* [WORK REQUEST]
Extract the stretch of lines that starts at the line with "Viewport: 1195px width, 898px" and ends at the last line of the data below. Give it exactly, without pictures.

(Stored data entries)

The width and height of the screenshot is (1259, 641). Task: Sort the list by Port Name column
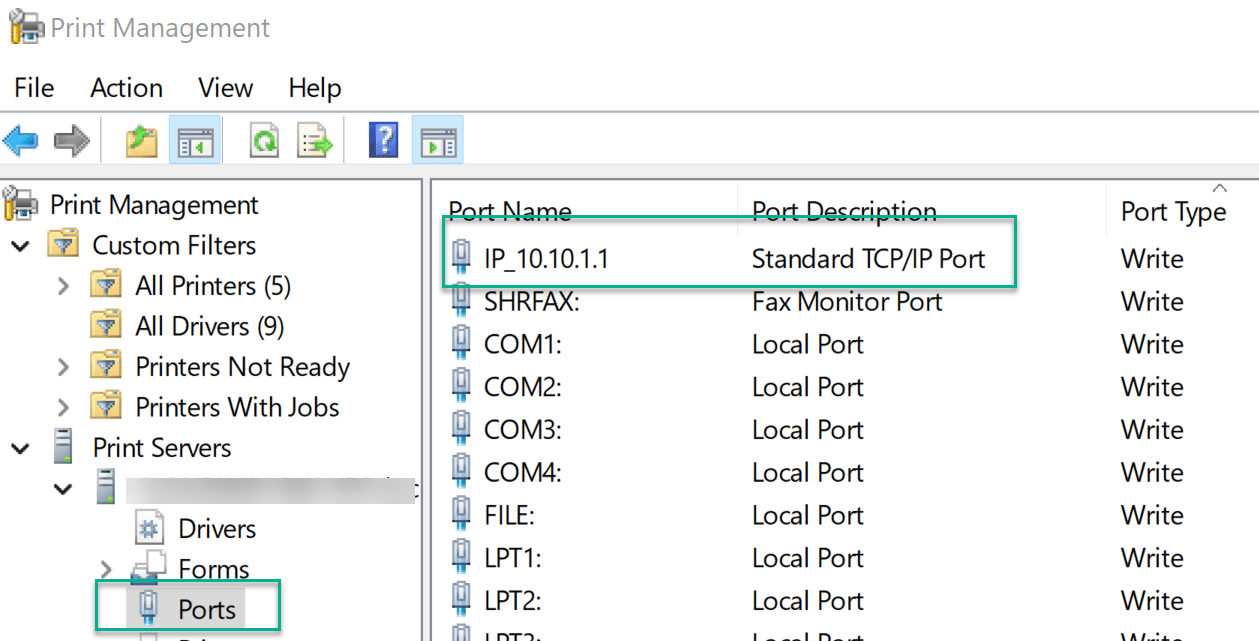(x=511, y=211)
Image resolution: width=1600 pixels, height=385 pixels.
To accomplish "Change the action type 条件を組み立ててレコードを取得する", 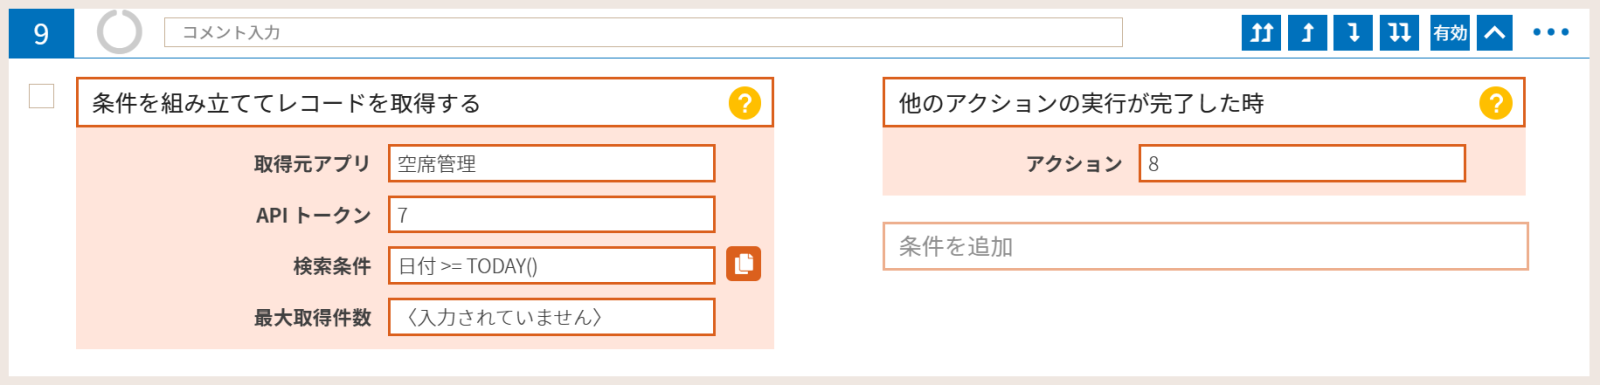I will [425, 103].
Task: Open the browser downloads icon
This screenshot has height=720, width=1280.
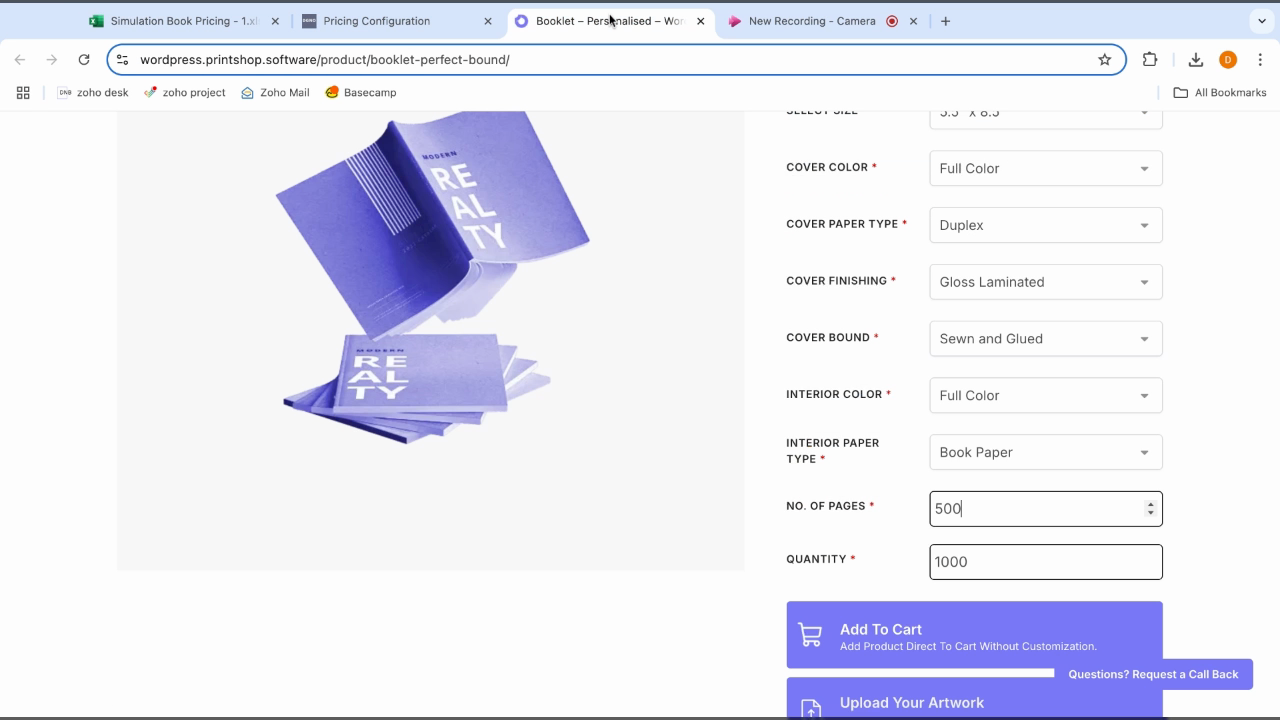Action: pos(1195,60)
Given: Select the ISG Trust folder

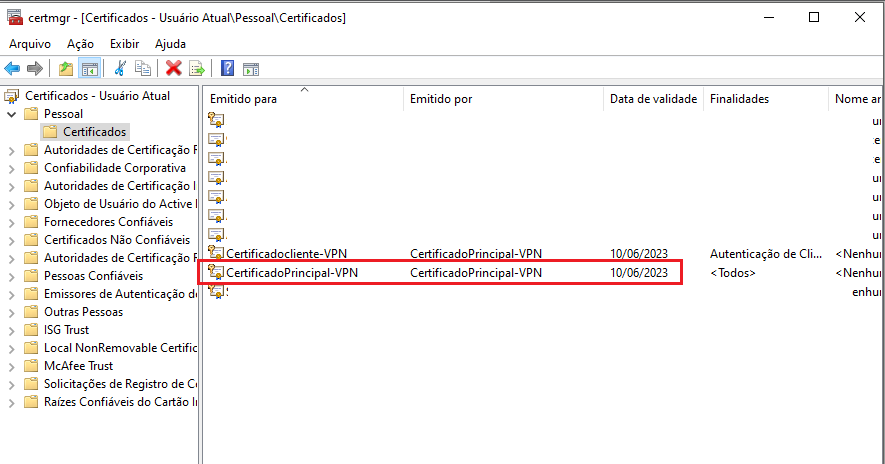Looking at the screenshot, I should pos(66,330).
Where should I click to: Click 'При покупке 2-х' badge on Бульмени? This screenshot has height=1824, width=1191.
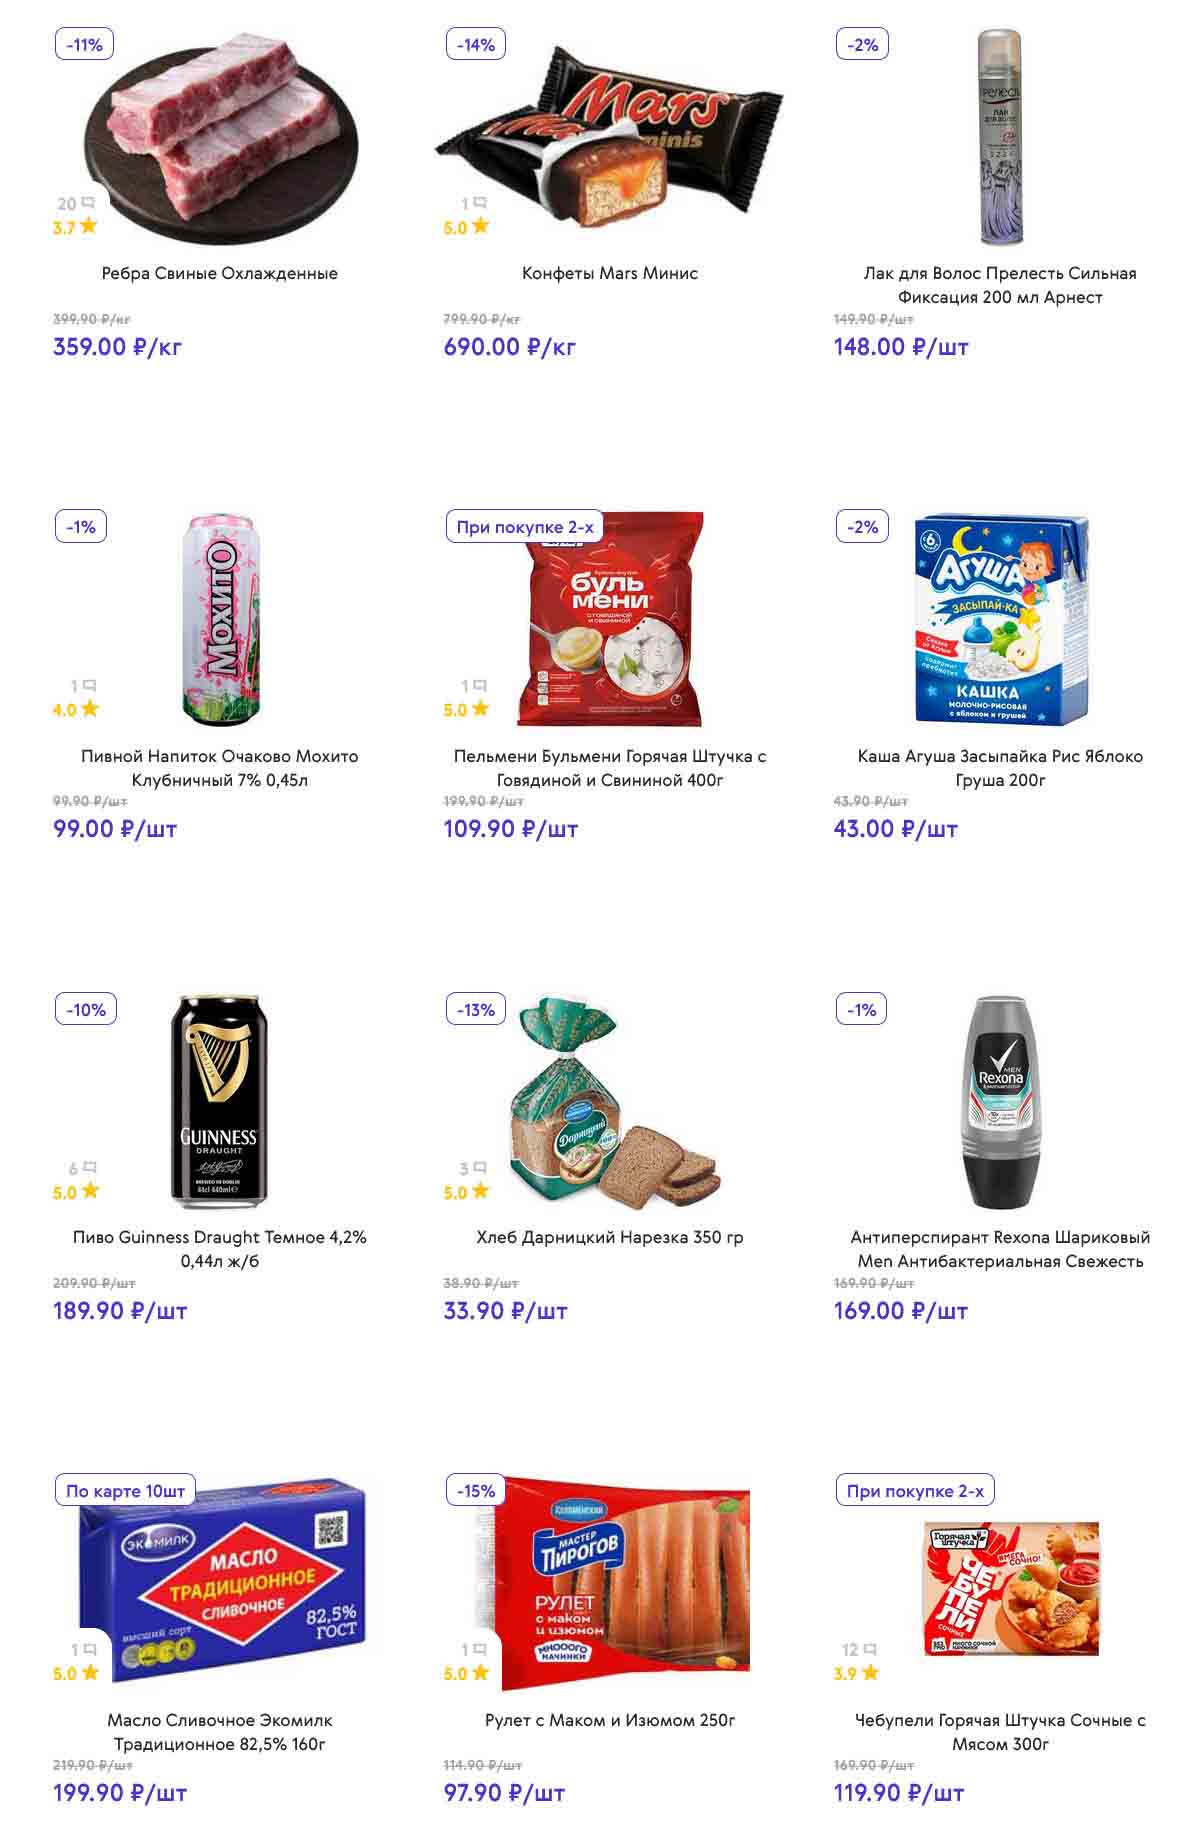click(x=524, y=527)
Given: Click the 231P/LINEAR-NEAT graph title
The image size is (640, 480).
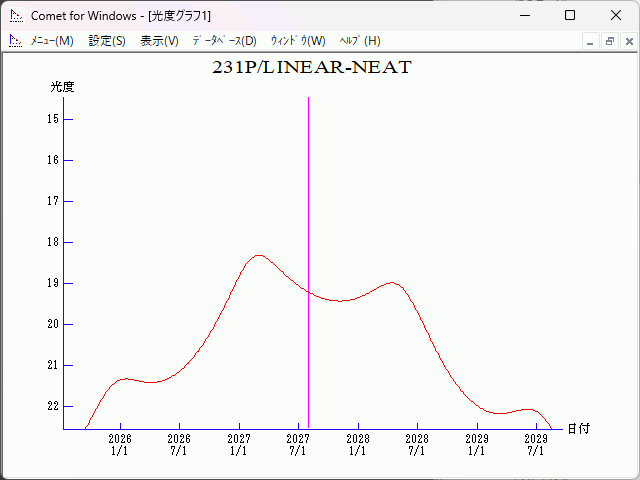Looking at the screenshot, I should click(311, 68).
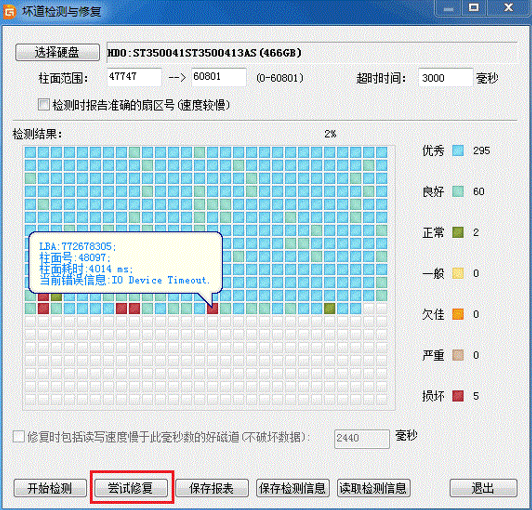The image size is (532, 510).
Task: Click the 退出 button
Action: pyautogui.click(x=483, y=488)

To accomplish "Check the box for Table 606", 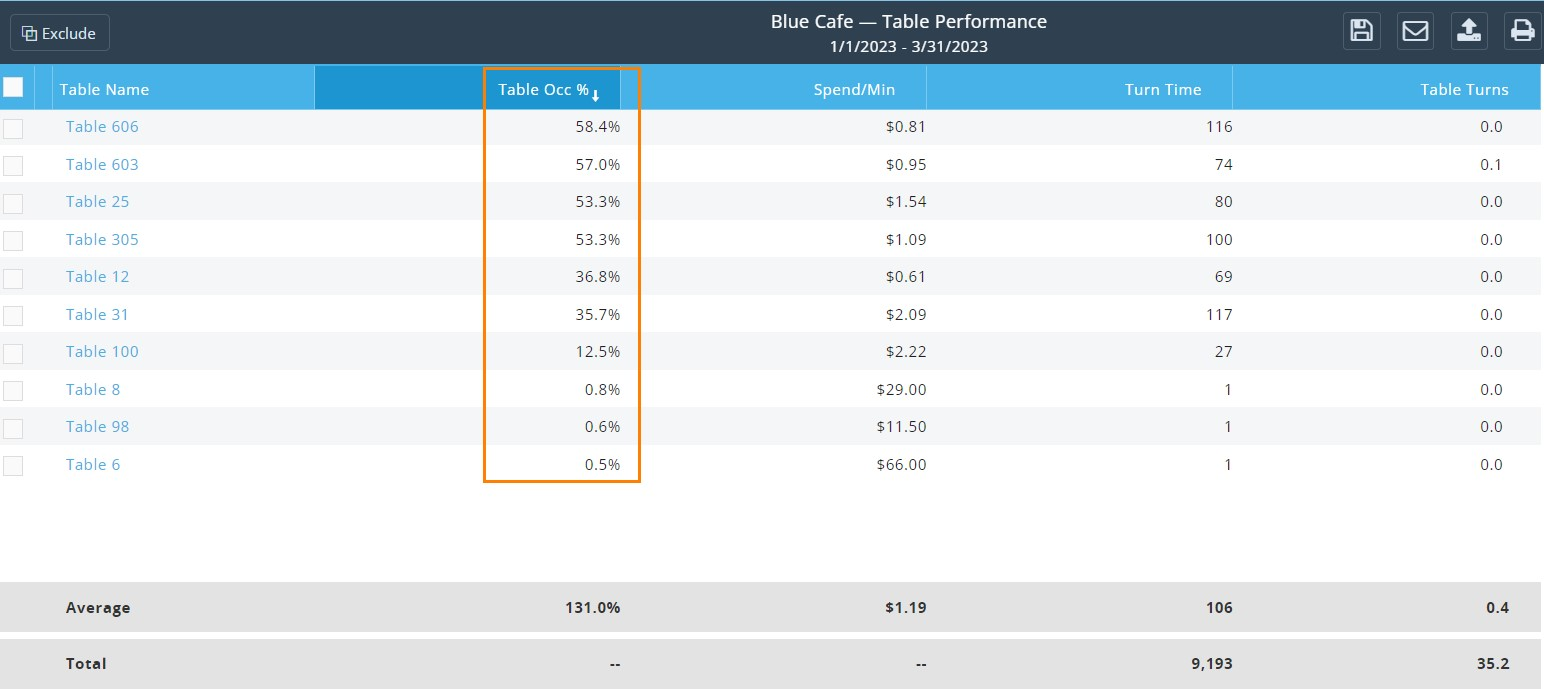I will [13, 128].
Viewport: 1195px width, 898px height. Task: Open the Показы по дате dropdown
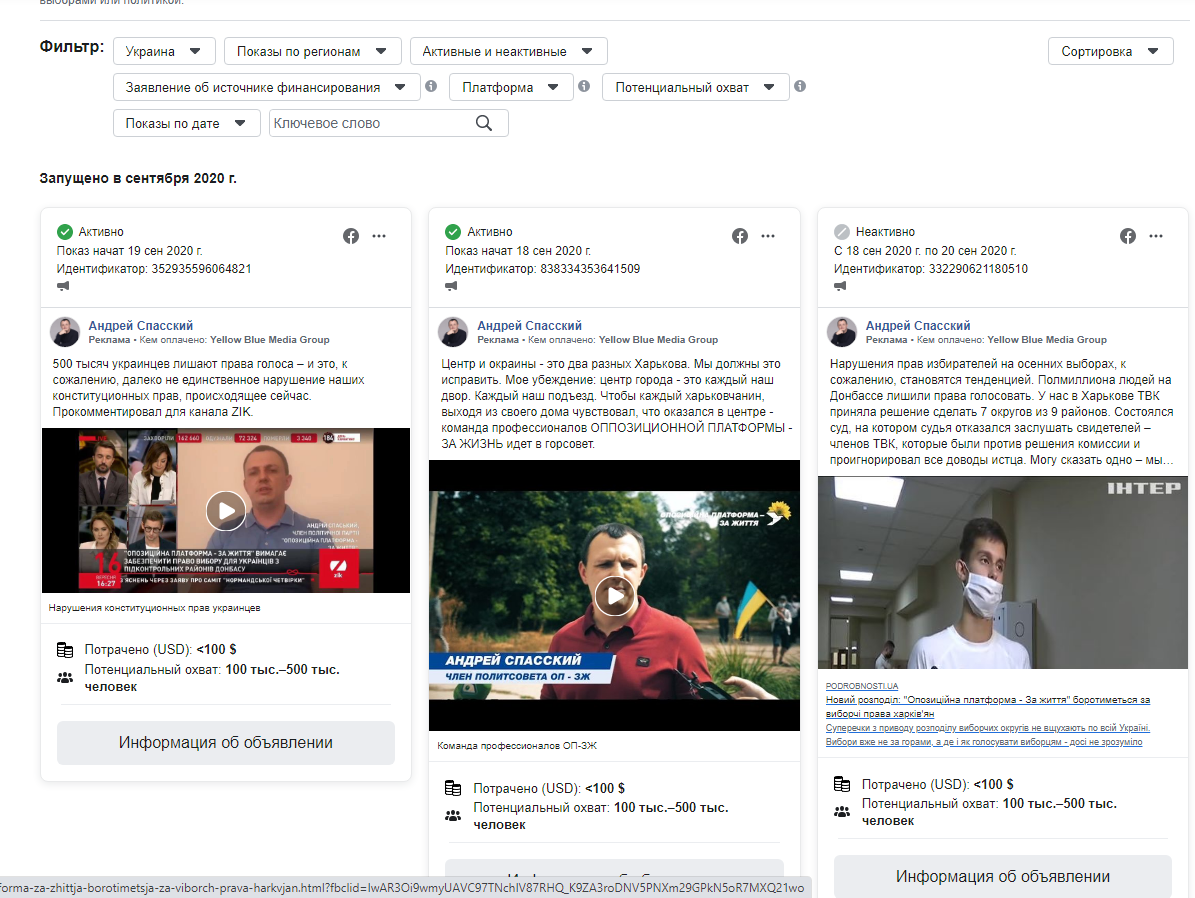(185, 123)
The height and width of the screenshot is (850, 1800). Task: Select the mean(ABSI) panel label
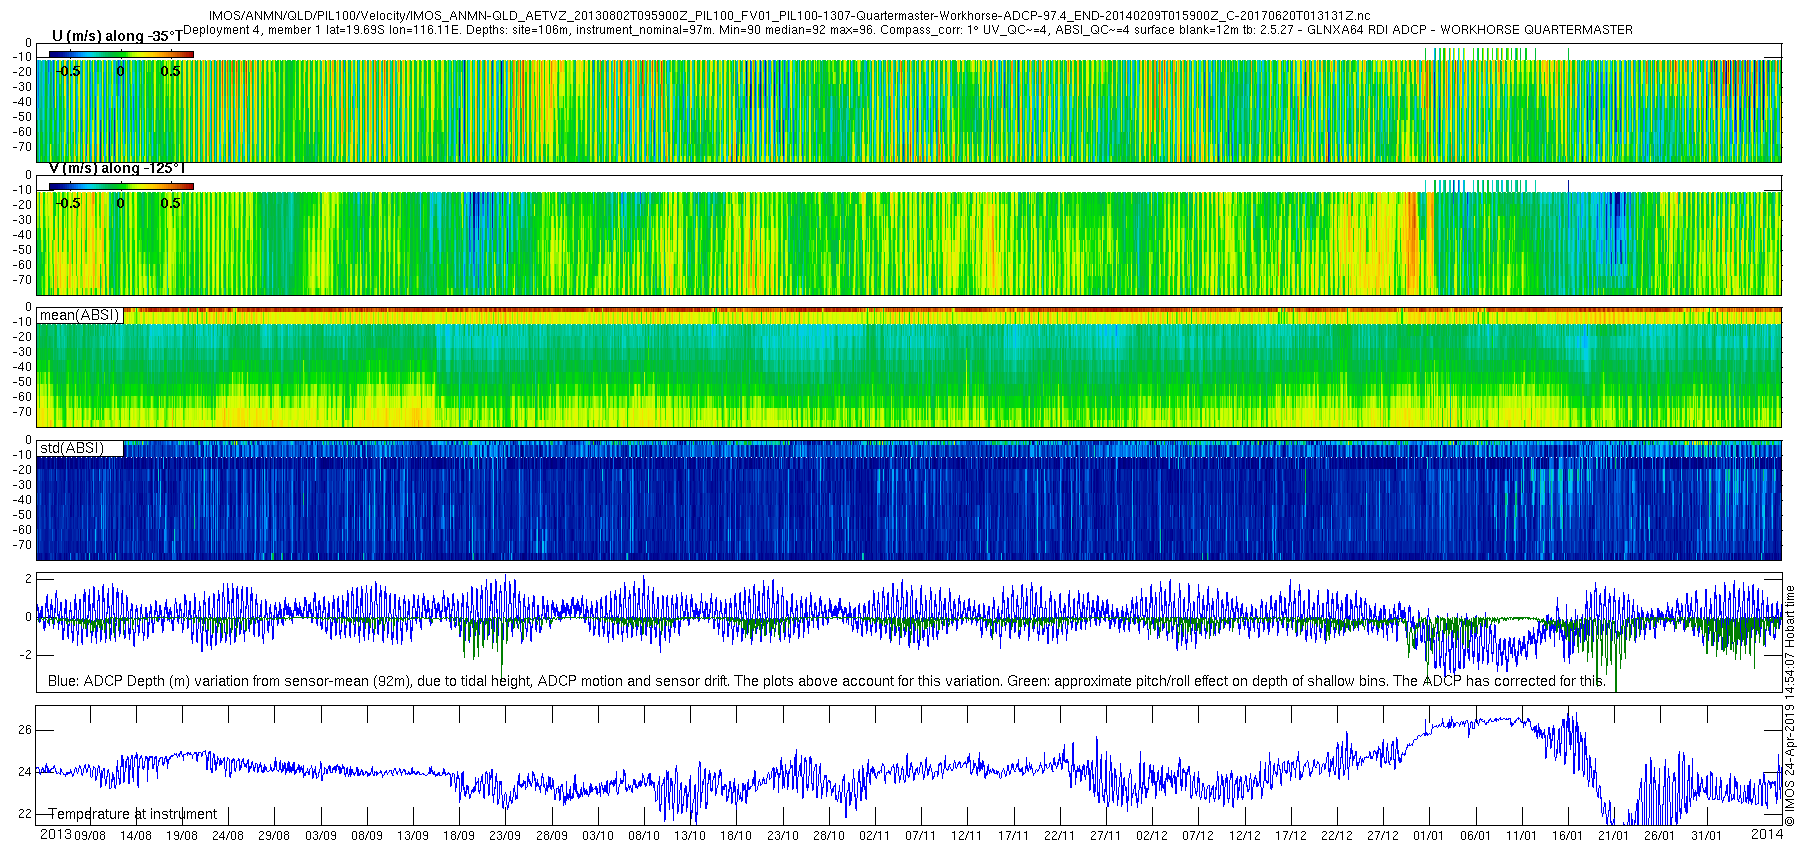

* [EXERCISE RESULT]
Viewport: 1195px width, 898px height. Task: Open the Показы по дате dropdown
(185, 123)
The height and width of the screenshot is (850, 1800). Task: Select the mean(ABSI) panel label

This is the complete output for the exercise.